● **OBJECTIVE**
Retype the entries below from the line containing "The image size is (1225, 980)." through the line containing "click(x=770, y=298)", both included, with nothing changed.

★ ★ ★ ★ ★ ★ ★

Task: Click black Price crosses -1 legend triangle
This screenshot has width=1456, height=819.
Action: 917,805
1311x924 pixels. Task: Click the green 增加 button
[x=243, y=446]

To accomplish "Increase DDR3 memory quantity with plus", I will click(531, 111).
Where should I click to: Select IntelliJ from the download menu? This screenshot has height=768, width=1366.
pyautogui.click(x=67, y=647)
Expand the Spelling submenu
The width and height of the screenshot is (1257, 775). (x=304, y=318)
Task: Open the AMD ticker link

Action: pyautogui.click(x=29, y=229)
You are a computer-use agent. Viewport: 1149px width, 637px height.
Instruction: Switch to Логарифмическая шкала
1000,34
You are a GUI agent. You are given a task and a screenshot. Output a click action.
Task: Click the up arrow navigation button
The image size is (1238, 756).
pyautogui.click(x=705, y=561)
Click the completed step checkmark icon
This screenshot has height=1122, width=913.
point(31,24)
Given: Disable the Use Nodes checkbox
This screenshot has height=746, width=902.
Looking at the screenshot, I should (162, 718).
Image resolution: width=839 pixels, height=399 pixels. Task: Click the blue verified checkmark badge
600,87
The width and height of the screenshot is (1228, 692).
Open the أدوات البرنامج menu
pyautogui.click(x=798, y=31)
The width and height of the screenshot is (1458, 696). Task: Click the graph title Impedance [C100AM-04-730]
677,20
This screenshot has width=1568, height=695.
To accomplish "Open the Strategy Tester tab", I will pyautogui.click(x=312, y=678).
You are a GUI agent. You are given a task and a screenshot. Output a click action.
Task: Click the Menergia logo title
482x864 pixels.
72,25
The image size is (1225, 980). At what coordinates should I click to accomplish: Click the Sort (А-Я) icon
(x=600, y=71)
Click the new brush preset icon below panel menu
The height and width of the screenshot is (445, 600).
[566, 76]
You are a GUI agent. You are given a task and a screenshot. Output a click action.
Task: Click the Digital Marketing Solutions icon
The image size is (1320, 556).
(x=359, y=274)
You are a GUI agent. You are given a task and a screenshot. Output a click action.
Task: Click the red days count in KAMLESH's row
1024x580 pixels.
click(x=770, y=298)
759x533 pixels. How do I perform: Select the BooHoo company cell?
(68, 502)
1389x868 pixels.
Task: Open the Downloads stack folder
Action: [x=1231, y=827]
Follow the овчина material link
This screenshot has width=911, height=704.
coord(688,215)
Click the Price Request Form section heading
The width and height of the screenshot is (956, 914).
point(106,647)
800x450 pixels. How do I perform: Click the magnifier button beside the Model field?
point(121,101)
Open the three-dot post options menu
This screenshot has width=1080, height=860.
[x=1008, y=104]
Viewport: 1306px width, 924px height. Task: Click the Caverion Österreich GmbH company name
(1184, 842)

★ ★ ★ ★ ★ ★ ★

● **SOLUTION TO THIS TASK**
The image size is (1225, 980). At what coordinates should I click to accomplish: Click the Sort (А-Я) icon
(x=600, y=71)
Click the new brush preset icon below panel menu
The height and width of the screenshot is (445, 600).
[566, 76]
You are a GUI agent. You are given a task and a screenshot. Output a click action.
Task: Click the Digital Marketing Solutions icon
The image size is (1320, 556).
(x=359, y=274)
You are a GUI agent. You are given a task and a screenshot. Output a click action.
Task: Click the red days count in KAMLESH's row
1024x580 pixels.
click(x=770, y=298)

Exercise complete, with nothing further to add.